Result: h2 with the word ToolNimba emphasised in bold

Converting a two-item bullet list with a link.

  1. Input: a line - First item then a line - See the [docs](https://example.com)
  2. Both lines start with - and a space, so they form one unordered list.
  3. Each line becomes an li, and [docs](https://example.com) becomes an anchor element.
  4. The whole group is wrapped in a single ul element.

Result: A ul with two li items, the second containing a clickable docs link

Markdown syntax and the HTML element it produces

MarkdownHTML outputPurpose
# Titleh1 to h6Headings, one hash per level up to six
**bold**strongBold (strong) text
*italic*emItalic (emphasised) text
`code`codeInline code span
``` code ```pre + codeFenced multi-line code block
- itemul + liUnordered (bullet) list
1. itemol + liOrdered (numbered) list
> quoteblockquoteBlockquote
[text](url)aHyperlink
![alt](url)imgImage
---hrHorizontal rule

Common mistakes to avoid

  • Forgetting the space after a marker. A heading needs a space after the hashes, and a bullet needs a space after the hyphen. Writing #Heading or -item without the space means the line is treated as plain paragraph text, not a heading or list item.
  • Putting list items on the same line. Each list item must be on its own line. If you write all items in one line separated by hyphens, the parser sees a single line and cannot split it into separate li elements.
  • Expecting raw HTML to pass through. For safety this tool escapes HTML-special characters in your text, so a tag you type in prose is shown literally rather than rendered. Use the Markdown syntax for links, images and emphasis instead of embedding HTML.
  • Not leaving a blank line between blocks. Markdown uses blank lines to separate paragraphs and blocks. A heading or list pressed directly against a paragraph with no blank line can merge in ways you did not intend, so keep blocks separated.

Glossary

Markdown
A lightweight markup language that uses plain-text punctuation to describe formatting, then converts to HTML.
HTML
HyperText Markup Language, the tag-based language browsers use to structure and display web pages.
Inline element
Formatting applied within a line of text, such as bold, italic, a link or inline code.
Block element
A standalone structural piece such as a heading, paragraph, list, blockquote or code block.
Fenced code block
A multi-line block of code wrapped in triple backticks, rendered as a pre and code element.
Escaping
Replacing characters like the less-than sign with a safe form so they display as text instead of being read as HTML.

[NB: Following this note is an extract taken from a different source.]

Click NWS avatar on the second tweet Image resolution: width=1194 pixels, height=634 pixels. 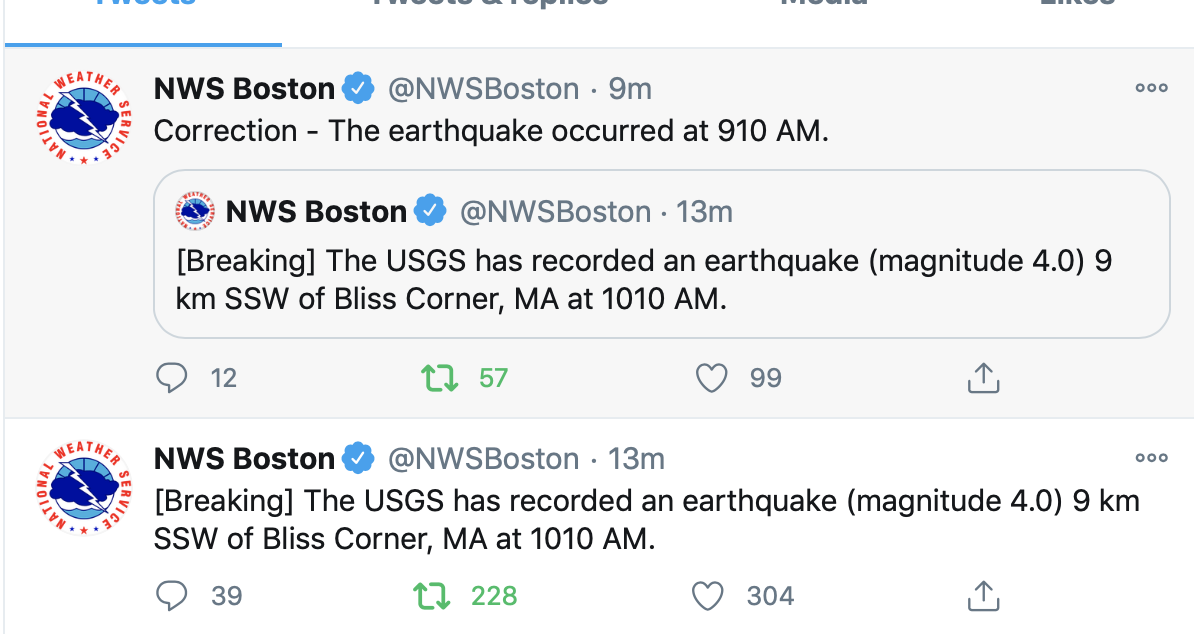(x=84, y=487)
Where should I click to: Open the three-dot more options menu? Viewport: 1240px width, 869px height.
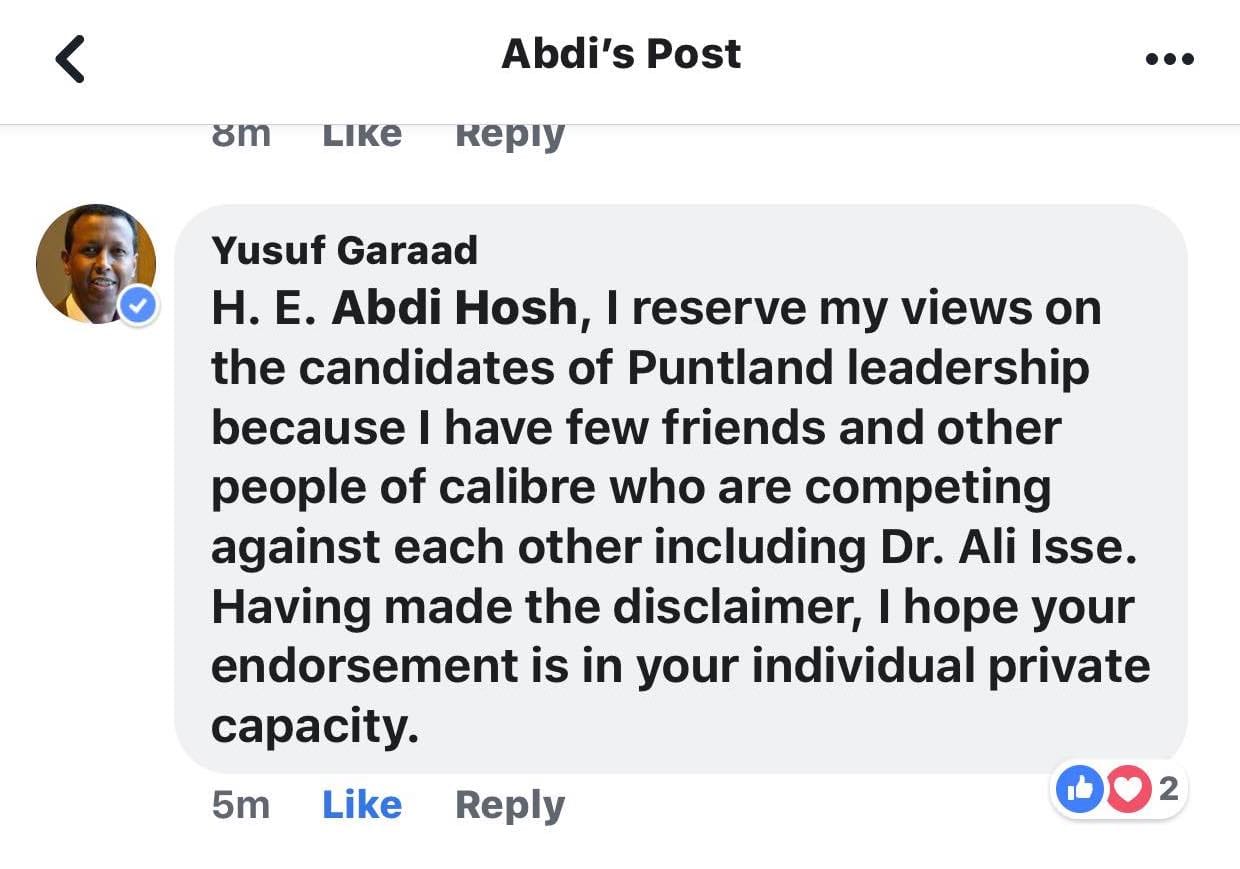1169,58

Frequently asked questions

How do I convert Markdown to HTML?

Paste your Markdown into the input box and press Convert to HTML. You will see a live rendered preview and the raw HTML source below it, which you can copy with one click. Everything happens in your browser, so your text is never uploaded.

Which Markdown features are supported?

The converter handles headings (one to six hashes), bold, italic, inline code, fenced code blocks, links, images, unordered and ordered lists, blockquotes, horizontal rules and paragraphs. This is the common core that renders the same across almost every Markdown flavour.

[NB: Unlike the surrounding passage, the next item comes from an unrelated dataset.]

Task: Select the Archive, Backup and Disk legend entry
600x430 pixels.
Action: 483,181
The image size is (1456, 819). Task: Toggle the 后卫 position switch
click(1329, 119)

Does it support tables or task lists?

Not in this version. Tables, task lists and strikethrough are extensions added by GitHub Flavored Markdown and CommonMark. This tool focuses on the widely supported core syntax so the HTML it produces is consistent everywhere you paste it.

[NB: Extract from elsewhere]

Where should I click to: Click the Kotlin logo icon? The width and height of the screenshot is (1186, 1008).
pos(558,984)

Is my Markdown sent to a server?

No. The parser is written in plain JavaScript and runs entirely on your device. Nothing you type is uploaded, logged or stored, which makes it safe to use for private notes, drafts or internal documentation.

Why is the HTML I typed showing as plain text?

For safety the tool escapes HTML-special characters in your text, so any tags you type appear literally rather than rendering. Use Markdown syntax such as [label](url) for a link or **text** for bold instead of embedding raw HTML.

Can I copy the HTML and use it on my own site?

Yes. The HTML source box gives you clean output you can paste into a CMS, an email template, a static-site post or any web page. Press Copy to put it on your clipboard, then paste it wherever you need it.